Following the adoption of regular boiler servicing and regulations governing ventilation levels deaths from Carbon Monoxide have been held at 30 per annum although there are many more injuries from poisoning.
Can I look at my gas appliances to see if carbon monoxide could be a problem?
If you see stains, soot or coloration on or near gas boilers, fires and water heaters this could indicate that you have a potential problem. Inspecting gas pilot lights can give early warning of a lack of oxygen in the boiler as the colour of the pilot light may change from blue to yellow. If the pilot light in your system starts burning yellow you should have the boiler serviced by a trained engineer without delay.
How do I protect my family from Carbon Monoxide and potential poisoning?

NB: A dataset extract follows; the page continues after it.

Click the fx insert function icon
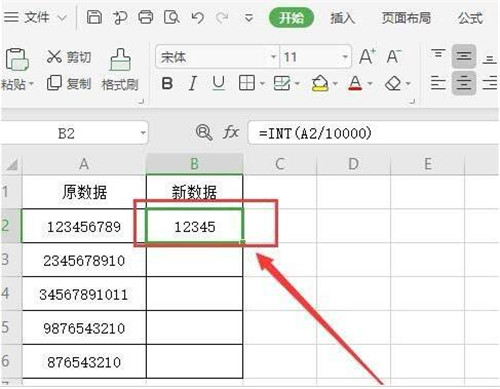This screenshot has height=389, width=500. tap(231, 132)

Bad ventilation resulting in lack of oxygen leads to the production of poisonous carbon monoxide. On the assumption that there are no design faults in the ventilation of your boiler, frequent boiler and gas appliance servicing will help to avoid any problems which could lead to the production of carbon monoxide.
Any engineer you contract to service your gas appliances should be CORGI-registered which will ensure that they have the training required to complete the task to the required standards. Carbon monoxide detectors can give a warning of abnormal carbon monoxide levels, models with a loud alarm are the most effective at warning the inhabitants of the home.

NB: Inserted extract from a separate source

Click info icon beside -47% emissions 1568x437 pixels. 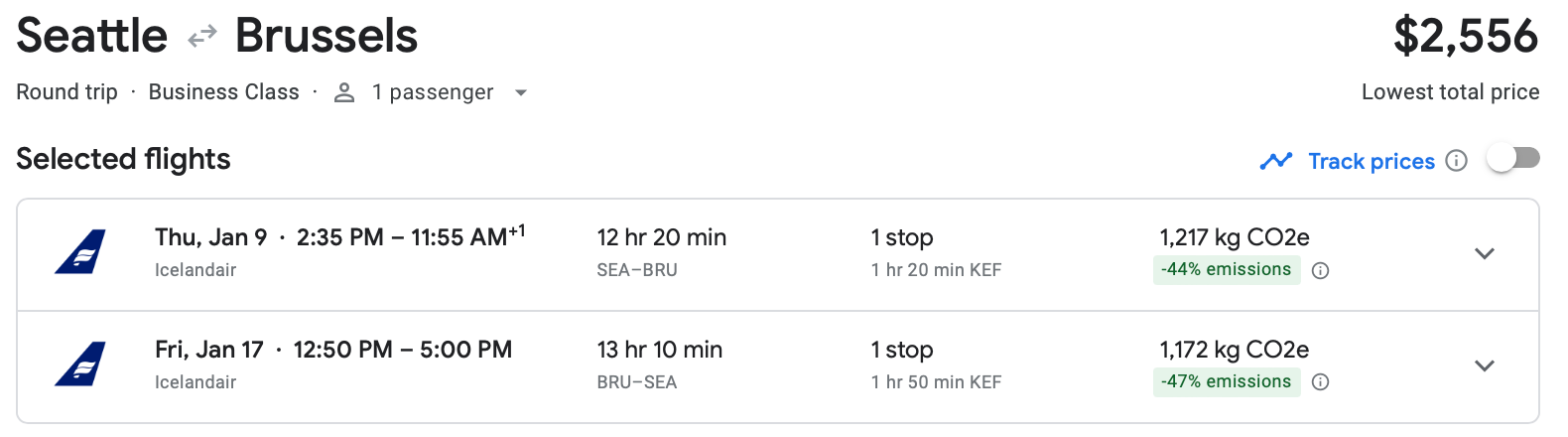click(x=1320, y=382)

From 1 June 2008 new regulations will be introduced regarding open flue boilers. From that date any open flue boiler installation which has less than 90% of the recommended ventilation volumes will be considered a risk.
Air ventilation bricks and panels should be kept clear and checked throughout the year to make sure that the planned air flow is maintained to your gas appliances. Gas appliances and boilers may not be used in the summer months but air vents can become obstructed at this time through the growth of plants and vegetation in the garden, this is a potential problem which you should keep in mind. If ventilation is provided through a chimney this should be inspected throughout the year to confirm that it has not become blocked by debris or even a nest created by birds.

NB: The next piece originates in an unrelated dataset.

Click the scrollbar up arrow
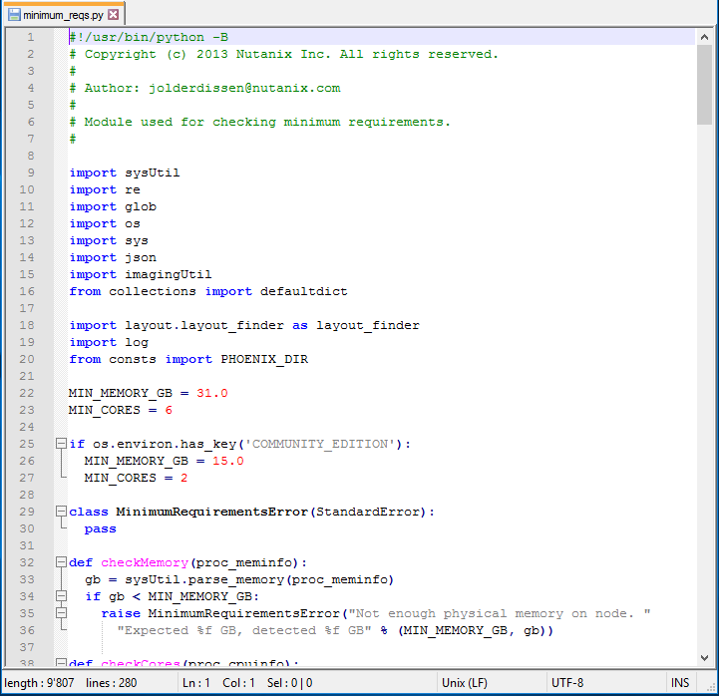719x696 pixels. (x=706, y=37)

What might I see if there was carbon monoxide in my home?
Act quickly and be very cautious if there are any signs of carbon monoxide inhalation in your family. It is better to act quickly if you spot any symptoms as prevarication could lead to a death.
Be decisive and look after your household straight away. Carbon monoxide poisoning can affect anyone irregardless of age. Pets, large and small, are also potential victims. You may observe common flu like symptoms in someone who is actually suffering from Carbon Monoxide inhalation with features like: -
urge to vomit
If you notice symptoms such as these when you have gas appliances in the home, stop using the appliance without delay, increase ventilation to the rooms, take any inhabitants outside and ensure that your gas appliances are inspected by a CORGI registered gas engineer.
If you rent a property it is your landlords legal responsibility to ensure that gas boilers and appliances are safe and therefore regularly serviced. Whilst this is factually true do not entrust your safety to this legal responsibility and as a minimum carry out some visual checks yourself.
Do the stores stock carbon monoxide detectors?
Recommended detectors are certified to British Standard and have an audible alarm. You will need to evacuate the room quickly if levels of carbon monoxide rise and you don’t want to have to keep checking the battery condition. As a result buy a detector with an audible, ear piercing alarm and a long battery life (aim for 5 years). Less effective detectors work on the principle where a coloured spot on a cardboard detector changes colour over time when carbon monoxide is detected. Chemical detectors have 6 month lifetimes and are not cost effective in the long run as they have to be replaced often. Chemical detectors lack of loud alarms prevents them from waking your family at night time if CO levels rise and this could be a major safety issue.
Both types of alarms are now commonly available in DIY stores.